● ACTION ITEM
A partial copy is required: transcribe exactly the lines from the one containing "Task: Click the" through the last line below, without any pictures.

● RECORDS TO PROCESS
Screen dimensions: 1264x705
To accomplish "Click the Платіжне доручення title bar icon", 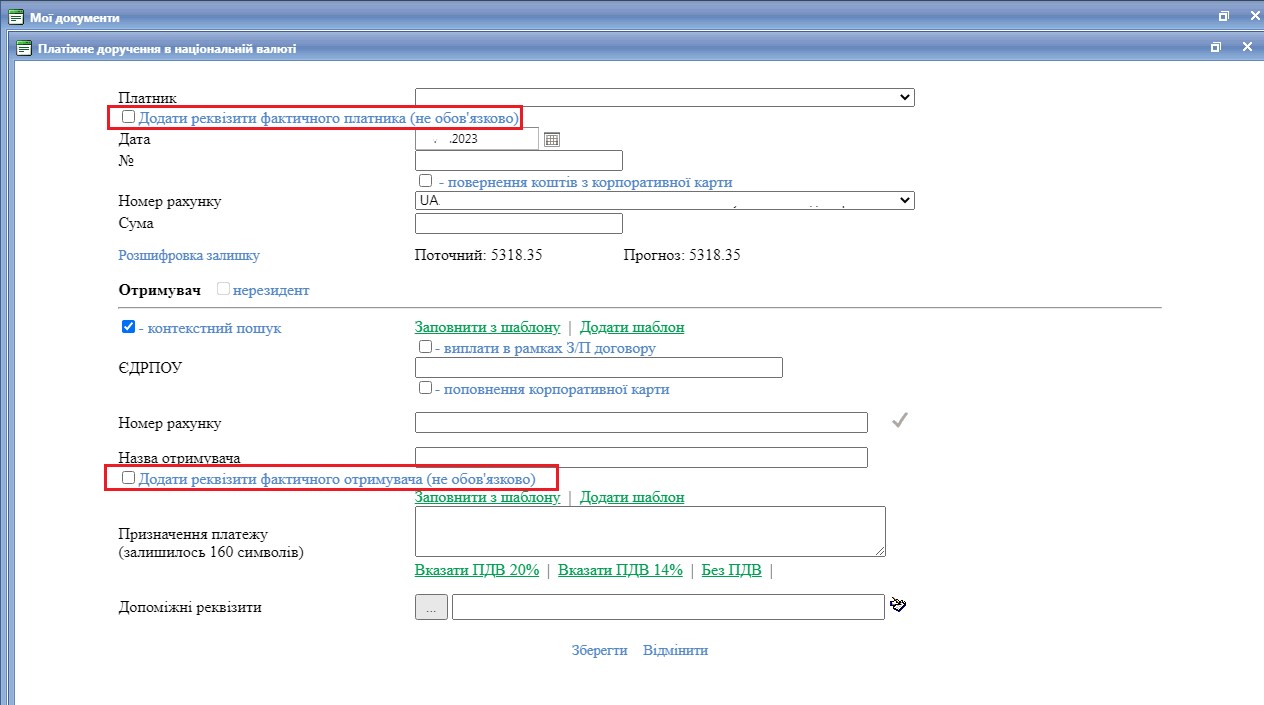I will pos(25,47).
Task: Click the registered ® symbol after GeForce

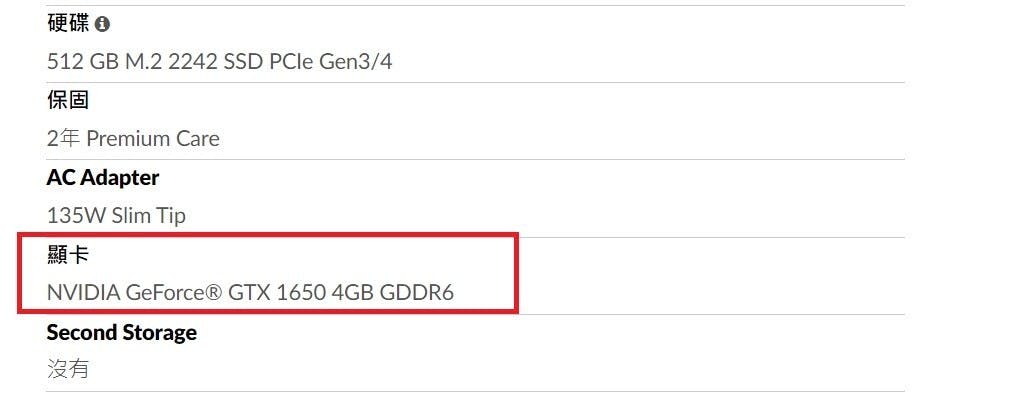Action: click(213, 292)

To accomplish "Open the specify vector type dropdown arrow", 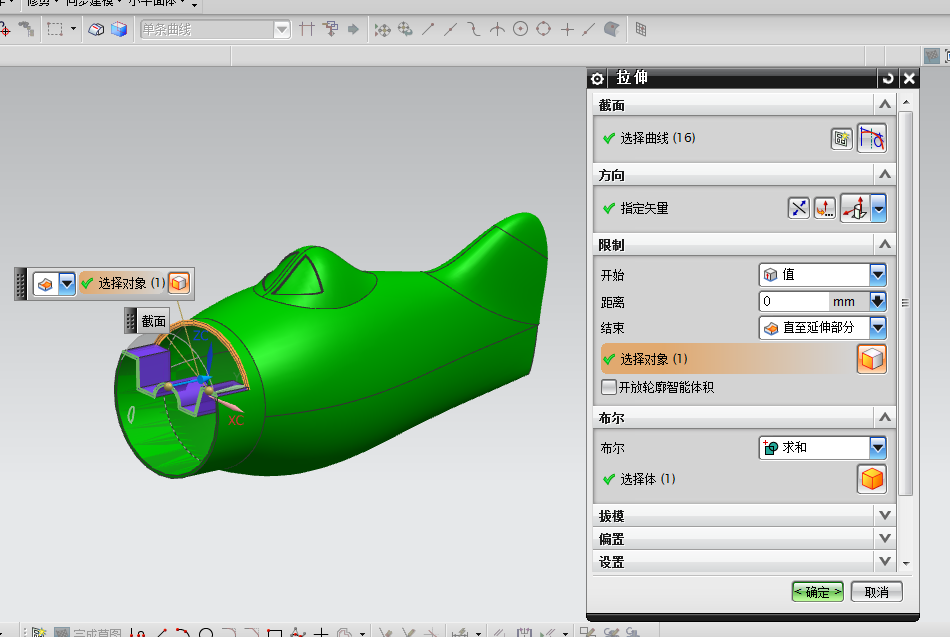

● ANSWER BOX
Task: Click the registered ® symbol after GeForce

Action: click(213, 292)

To accomplish "Open the specify vector type dropdown arrow", 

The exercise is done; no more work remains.